Skeeter – Winfield Stephen Reynolds Jr – was the third of five children in a blue collar family from Neptune, New Jersey. Neptune is only an hour’s drive from New York City, but it was a world away from the life that the Goddards had created for themselves and their beautiful only child Gerri.
I understand why Mom was attracted to Skeeter, if I rely on the photographs to tell the story. He was a blue-eyed version of James Dean, with angular features and lean muscles and a bad boy aura, leaning up against his muscle car or his motorcycle, or sitting on a high hill in Korea wearing a white teeshirt and a rascal’s grin and smoking a Lucky Strike. He was everything that was forbidden to an only daughter who was expected to be as perfect as she could be. Maybe they were the perfect couple in their own minds, or maybe that’s only what Dad thought and Mom knew she was headed for trouble. Maybe they never even considered what it would mean for a Goddard girl to fall in love with a blue collar Reynolds boy from Neptune.

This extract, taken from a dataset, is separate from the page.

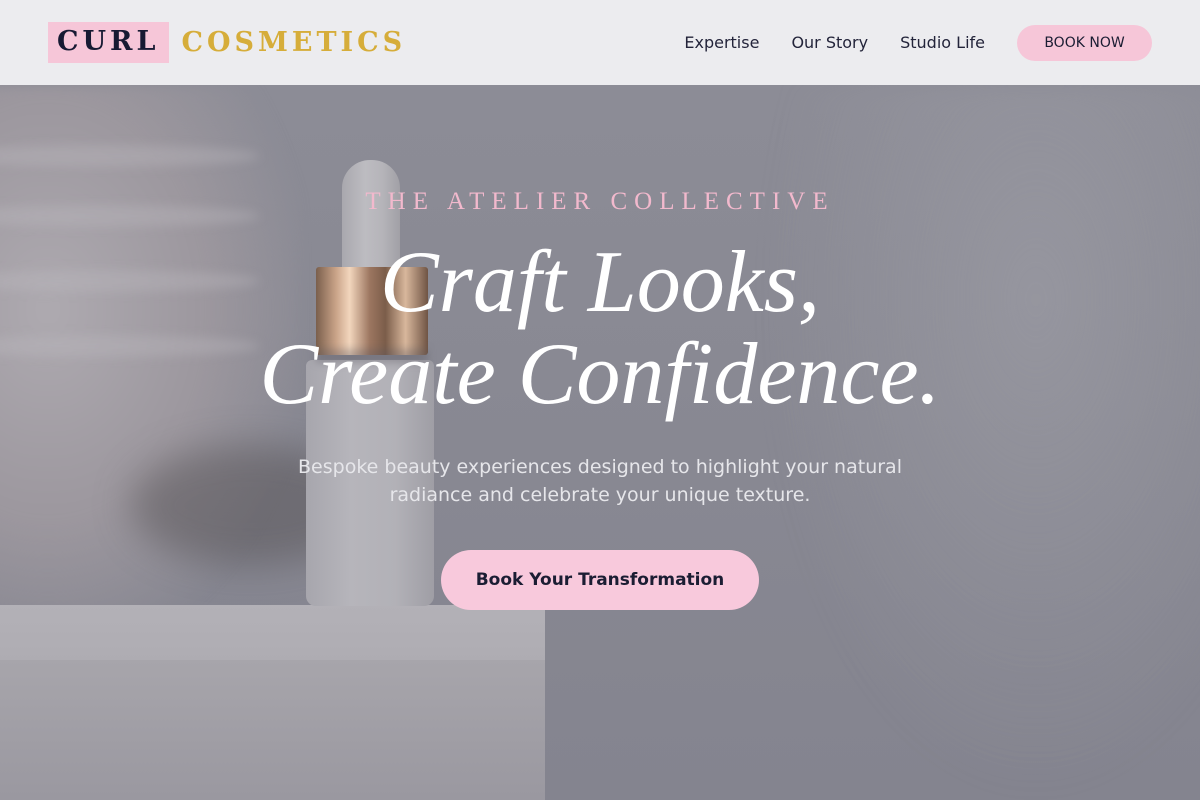  What do you see at coordinates (600, 202) in the screenshot?
I see `hero-eyebrow: THE ATELIER COLLECTIVE` at bounding box center [600, 202].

Maybe they just followed their hearts.
Skeet and Gerri got married in 1961. It was a proper Goddard wedding at a church in New York City. It was a Presbyterian Church, since that was the denomination the Goddards preferred and even attended sometimes throughout the years. Gerri had an official bridal portrait made. She stood in front of a three way mirror in her Alencon lace ballgown and cinched waist and crinolines and perfect hair and Delphic smile as the photographer captured the angles that told the story the way it looked that day: she was angelic and the perfect bride.
On her only child’s wedding day, Lillian had made provision for every detail, even shrouding the hedges outside their home with white sheets so that the crinolined gown would not be soiled when Gerri and her bridesmaids brushed past them on their way to the cars that would drive them to church.

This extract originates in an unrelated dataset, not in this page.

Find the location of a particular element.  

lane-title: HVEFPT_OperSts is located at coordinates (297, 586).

The two young lovers appear bewildered in the photographs, bemused, anticipatory, and perhaps wholly unprepared for what lay ahead of them. I’ve been told that Skeeter was captivated by what he thought was surely the perfect wife, and I’ve deduced that for Gerri, rushing headlong into matrimony with the wrong man, no matter how handsome he was, was the ultimate act of rebellion against her parents. But what was it that pushed her to this rebellion? What was it about Lillian and Charlie and their parenting of her that made Geraldine feel the need to defy their wishes for her? I don’t know. Maybe it was nothing more than an unexplainable accident. But I have my ideas.